A reunião foi convocada pela ministra chefe da Casa Civil, Dilma Rousseff. A ministra, disseram interlocutores, teria chamado o ministro da Agricultura, Roberto Rodrigues, para participar da conversa. Chateado com os usineiros, Rodrigues teria designado o chefe do Departamento de Cana-de-Açúcar e Agroenergia, Ângelo Bressan, para o encontro.
“A situação ficou muito chata para o ministro”, afirmou uma fonte da Pasta. Isso porque em janeiro, quando os preços do álcool dispararam, Rodrigues e assessores saíram em defesa dos usineiros, disseram que a alta era resultado de uma situação de mercado, e convenceram Dilma e o próprio presidente Luiz Inácio Lula da Silva a aceitarem o teto em R$ 1,05 para o litro do álcool. O governo queria que o R$ 1 acordado em 2003 fosse mantido.
Rodrigues disse que o governo vai cobrar dos usineiros o cumprimento do acordo que prevê a venda do litro de álcool a R$ 1,05. “Vamos cobrar do setor o compromisso assumido em janeiro”, disse o ministro, após confirmar que o assunto foi discutido durante uma reunião realizada hoje pela manhã na Casa Civil. Ele afirmou que vários ministros participaram da reunião e que o governo está examinando a situação junto com os empresários do setor.
Puxão de orelha
Na reunião de janeiro, a ministra Dilma, apesar de ceder, não concordou com a posição de Rodrigues e defendeu que o ministro “desse um puxão de orelhas nos usineiros”, ou seja, que cobrasse do setor compromisso com o abastecimento interno de álcool. Ela própria criticou o setor durante o encontro, pelo fato de os usineiros defenderem o livre mercado para o álcool. A ministra irritou-se com o fato de os empresários sustentarem que o mercado do álcool é livre e por isso um acordo de preços não poderia ser feito.

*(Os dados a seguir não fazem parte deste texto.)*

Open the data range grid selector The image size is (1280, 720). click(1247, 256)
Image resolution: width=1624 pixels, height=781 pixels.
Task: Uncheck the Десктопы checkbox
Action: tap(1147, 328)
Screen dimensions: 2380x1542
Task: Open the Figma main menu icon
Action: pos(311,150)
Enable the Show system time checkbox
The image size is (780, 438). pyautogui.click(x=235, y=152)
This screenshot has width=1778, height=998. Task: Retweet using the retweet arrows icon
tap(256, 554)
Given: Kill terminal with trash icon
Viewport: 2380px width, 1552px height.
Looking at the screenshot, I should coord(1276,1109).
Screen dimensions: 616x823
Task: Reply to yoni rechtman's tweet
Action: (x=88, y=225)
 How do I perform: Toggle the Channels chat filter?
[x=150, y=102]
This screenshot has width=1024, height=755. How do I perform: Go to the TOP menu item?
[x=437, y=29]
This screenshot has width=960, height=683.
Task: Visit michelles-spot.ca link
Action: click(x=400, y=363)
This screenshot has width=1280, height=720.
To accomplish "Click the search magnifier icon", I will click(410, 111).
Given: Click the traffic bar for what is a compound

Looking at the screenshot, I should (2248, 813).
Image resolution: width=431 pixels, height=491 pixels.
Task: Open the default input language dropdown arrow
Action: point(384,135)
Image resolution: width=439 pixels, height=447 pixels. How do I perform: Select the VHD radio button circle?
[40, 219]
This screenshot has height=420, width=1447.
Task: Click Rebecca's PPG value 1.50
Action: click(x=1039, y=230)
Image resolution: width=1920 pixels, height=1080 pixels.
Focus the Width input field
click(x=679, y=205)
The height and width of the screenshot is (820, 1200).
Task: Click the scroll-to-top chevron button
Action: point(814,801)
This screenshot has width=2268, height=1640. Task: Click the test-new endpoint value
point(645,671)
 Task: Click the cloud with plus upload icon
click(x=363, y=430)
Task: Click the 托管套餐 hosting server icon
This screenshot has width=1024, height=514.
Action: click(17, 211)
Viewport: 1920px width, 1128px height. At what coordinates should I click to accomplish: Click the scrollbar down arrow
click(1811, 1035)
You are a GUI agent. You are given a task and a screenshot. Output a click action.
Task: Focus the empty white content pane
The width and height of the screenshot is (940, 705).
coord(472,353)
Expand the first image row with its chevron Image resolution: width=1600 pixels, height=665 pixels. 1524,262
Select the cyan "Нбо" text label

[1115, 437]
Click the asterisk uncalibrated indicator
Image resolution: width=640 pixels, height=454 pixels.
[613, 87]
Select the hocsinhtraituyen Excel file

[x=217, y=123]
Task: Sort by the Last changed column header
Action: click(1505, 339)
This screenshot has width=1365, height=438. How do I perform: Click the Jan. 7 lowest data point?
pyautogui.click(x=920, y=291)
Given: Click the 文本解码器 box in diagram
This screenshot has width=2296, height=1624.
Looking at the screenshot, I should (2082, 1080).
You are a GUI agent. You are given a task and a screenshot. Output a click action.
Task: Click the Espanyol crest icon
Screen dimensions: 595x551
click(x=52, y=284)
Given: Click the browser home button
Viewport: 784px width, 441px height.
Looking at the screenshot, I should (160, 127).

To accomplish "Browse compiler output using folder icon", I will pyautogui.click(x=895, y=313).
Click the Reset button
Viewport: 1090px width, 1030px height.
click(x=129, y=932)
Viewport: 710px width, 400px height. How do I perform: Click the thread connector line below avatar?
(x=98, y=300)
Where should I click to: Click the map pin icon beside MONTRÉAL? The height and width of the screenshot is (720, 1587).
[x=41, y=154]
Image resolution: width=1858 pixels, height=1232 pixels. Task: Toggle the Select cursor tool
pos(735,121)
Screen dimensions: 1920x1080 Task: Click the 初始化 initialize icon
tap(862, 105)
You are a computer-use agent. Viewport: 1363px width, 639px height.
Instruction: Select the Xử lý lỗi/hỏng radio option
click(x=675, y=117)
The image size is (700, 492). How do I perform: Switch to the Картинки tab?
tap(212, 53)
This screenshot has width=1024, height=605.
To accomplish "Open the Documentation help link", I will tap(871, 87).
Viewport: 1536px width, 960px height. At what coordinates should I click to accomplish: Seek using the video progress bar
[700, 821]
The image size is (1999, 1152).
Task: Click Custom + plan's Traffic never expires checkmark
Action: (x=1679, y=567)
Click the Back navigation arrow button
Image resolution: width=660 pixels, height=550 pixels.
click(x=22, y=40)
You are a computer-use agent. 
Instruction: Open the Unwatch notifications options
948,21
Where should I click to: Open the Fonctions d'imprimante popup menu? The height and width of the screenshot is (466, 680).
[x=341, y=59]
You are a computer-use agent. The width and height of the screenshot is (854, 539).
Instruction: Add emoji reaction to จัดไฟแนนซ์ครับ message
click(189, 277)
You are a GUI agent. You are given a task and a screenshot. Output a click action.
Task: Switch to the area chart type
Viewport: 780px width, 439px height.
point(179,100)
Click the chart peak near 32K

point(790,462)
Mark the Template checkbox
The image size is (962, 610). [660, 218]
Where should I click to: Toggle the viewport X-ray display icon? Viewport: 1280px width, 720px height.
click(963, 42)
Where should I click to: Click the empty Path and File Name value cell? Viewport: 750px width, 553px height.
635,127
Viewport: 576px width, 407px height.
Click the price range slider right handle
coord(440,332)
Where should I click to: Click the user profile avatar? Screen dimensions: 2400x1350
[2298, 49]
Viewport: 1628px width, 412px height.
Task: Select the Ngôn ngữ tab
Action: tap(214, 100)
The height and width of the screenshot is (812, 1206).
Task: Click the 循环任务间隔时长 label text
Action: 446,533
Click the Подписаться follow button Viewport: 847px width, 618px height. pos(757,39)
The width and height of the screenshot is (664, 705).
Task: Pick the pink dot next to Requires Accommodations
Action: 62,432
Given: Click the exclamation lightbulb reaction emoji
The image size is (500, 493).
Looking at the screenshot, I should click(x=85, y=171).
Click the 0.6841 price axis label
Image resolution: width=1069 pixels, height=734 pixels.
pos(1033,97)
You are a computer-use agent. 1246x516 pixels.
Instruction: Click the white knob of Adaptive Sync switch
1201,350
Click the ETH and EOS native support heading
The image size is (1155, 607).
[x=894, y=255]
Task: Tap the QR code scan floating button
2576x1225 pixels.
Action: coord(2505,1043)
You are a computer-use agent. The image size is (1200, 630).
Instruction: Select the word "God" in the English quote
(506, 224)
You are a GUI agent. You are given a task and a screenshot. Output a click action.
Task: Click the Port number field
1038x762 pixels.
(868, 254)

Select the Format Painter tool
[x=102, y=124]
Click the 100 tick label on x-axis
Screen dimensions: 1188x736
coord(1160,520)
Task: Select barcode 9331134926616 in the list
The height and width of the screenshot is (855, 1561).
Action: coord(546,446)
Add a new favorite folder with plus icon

Dilma questionou os empresários como é que podia haver livre mercado, se o setor é beneficiado pela ausência da cobrança da Cide e ainda por uma cobrança de Imposto sobre Produtos Industrializados (IPI) mais baixa para os carros a álcool e bicombustíveis. “Rodrigues foi o fiador do acordo e agora com que cara ele fica”, questionou um assessor do ministro. No início da semana passada, o setor sucroalcooleiro, já temendo o rompimento do acordo, pediu ao governo a conversa coordenada hoje por Dilma.
Na sede da Unica em São Paulo, a informação é de que a cúpula da entidade está em Brasília e que ninguém poderia ser localizada. A assessoria de imprensa da Unica também não se manifestou até o momento. Na semana passada, o Ministério da Agricultura divulgou uma nota na qual ressalta que não havia motivo para preocupação no que se referia ao cumprimento do acordo firmado com os usineiros. No período de 5 a 11 de fevereiro, o preço bateu em R$ 1,046 por litro. A aparente tranqüilidade no Ministério já não é a mesma nesta semana com o preço a R$ 1,072. Na sexta-feira, a Unica resumiu a uma pressão de mercado o aumento acima do acordado com o governo.